Also ich bin auch der Meinung, dass du dir eine leichte Spinnkombo holen solltest. Ich fische aktuell die 20g-Sportex Black Pearl 2,70 m mit Shimano Exage 4000 RC. Rolle würde auch kleiner gehen. Geht auf Barsch und Hecht, Kombo liegt bei 150 Euronen. Rute geht auch preiswerter, da würde ich eine Abu Garcia Vendetta oder Venerate mit 10-30g oder 15-45g nehmen.


Signatur?? Häh??


----------



## Spaulding (13. Juni 2014)

*AW: Entcheidungshilfe, was für eine Kombo fehlt hier?*

@ Taxidermist

nene, die hat etwa 0.30.
0.30er halten schon 14kg. Wie die 20 lbs Power Pro beispielsweise.


----------



## Taxidermist (13. Juni 2014)

*AW: Entcheidungshilfe, was für eine Kombo fehlt hier?*



> Wie die 20 lbs Power Pro beispielsweise.


Die fische ich selbst auch, aber die Schnur trägt 9Kg!
Egal ob nun 0,5mm mehr oder weniger reale Dicke, eine Schnur mit fast 15kg Tragkraft ist dreifach zu stark für eine Barsch Kombo.
Abgesehen davon, dass sie überhaupt nicht zur Rute/Rolle passt, wird auch das hinausbefördern von Ködern schwierig werden, von einer vernünftiger Köderführung kann auch keine Rede mehr sein.
Zudem sind Barsche doch im Gegensatz zum Hecht etwas schnurscheu
und mit sonem "Seil" wird es allenfalls Zufallsfänge (von Suizid-Barschen)geben!

Jürgen


----------



## Spaulding (13. Juni 2014)

*AW: Entcheidungshilfe, was für eine Kombo fehlt hier?*

die 20 lb. PP trägt definitiv weitaus mehr als 9 kg, aber wie dem auch sei...


----------



## Taxidermist (13. Juni 2014)

*AW: Entcheidungshilfe, was für eine Kombo fehlt hier?*

@Spaulding,

20lb=9,07Kg

http://www.convertworld.com/de/

Jürgen


----------



## fordprefect (13. Juni 2014)

*AW: Entcheidungshilfe, was für eine Kombo fehlt hier?*

Das mit der Zehnerpotenz ist Mist, mein Fehler. Mir wurde halt dazu geraten, weil die dickere Schnur mehr Fehler verzeiht.
Aber ich würde die Schnur auch gerne erst mal weiter nutzen, da die ja auch nicht gerade billig ist und sie nun einmal da ist.

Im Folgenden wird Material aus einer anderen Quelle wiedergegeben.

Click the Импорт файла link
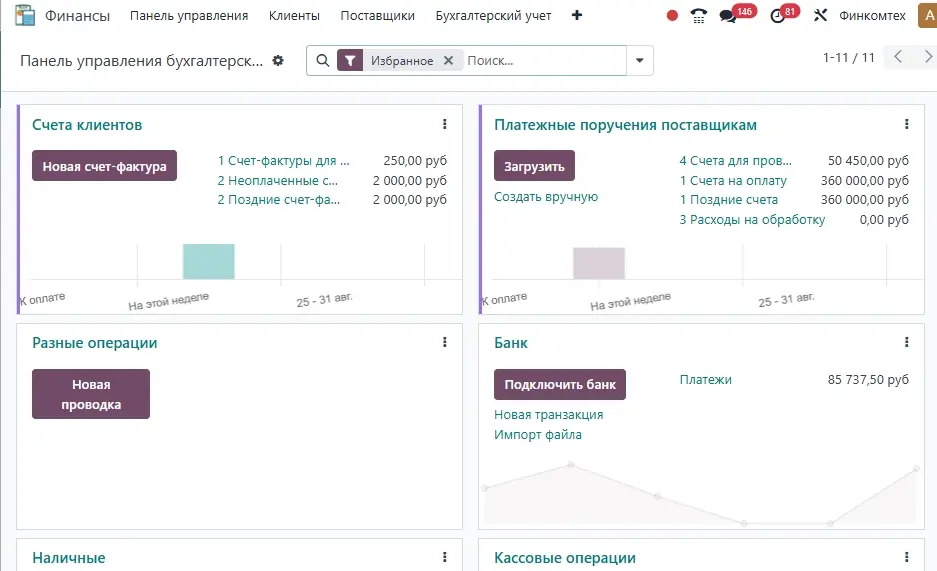This screenshot has width=937, height=571. click(x=537, y=435)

@ Merlin: Ich gehe ja angeln und da sind mir die Sachen, die ich genannt habe halt aufgefallen. Es ist ja nicht so, dass ich jetzt auf Tips hoffe oder eingehen würde, die in Richtugn Waller Kombo gehen.

Das mit der leichteren Spinnrute wäre ja auch eine Idee von mir. Aber sind die Wurfgewichtsangaben der Ruten, die ihr genannt habt nicht auch ein bischen groß? So nen 1er Spinner wiegt doch vlt. 3-5g wenns hoch kommt.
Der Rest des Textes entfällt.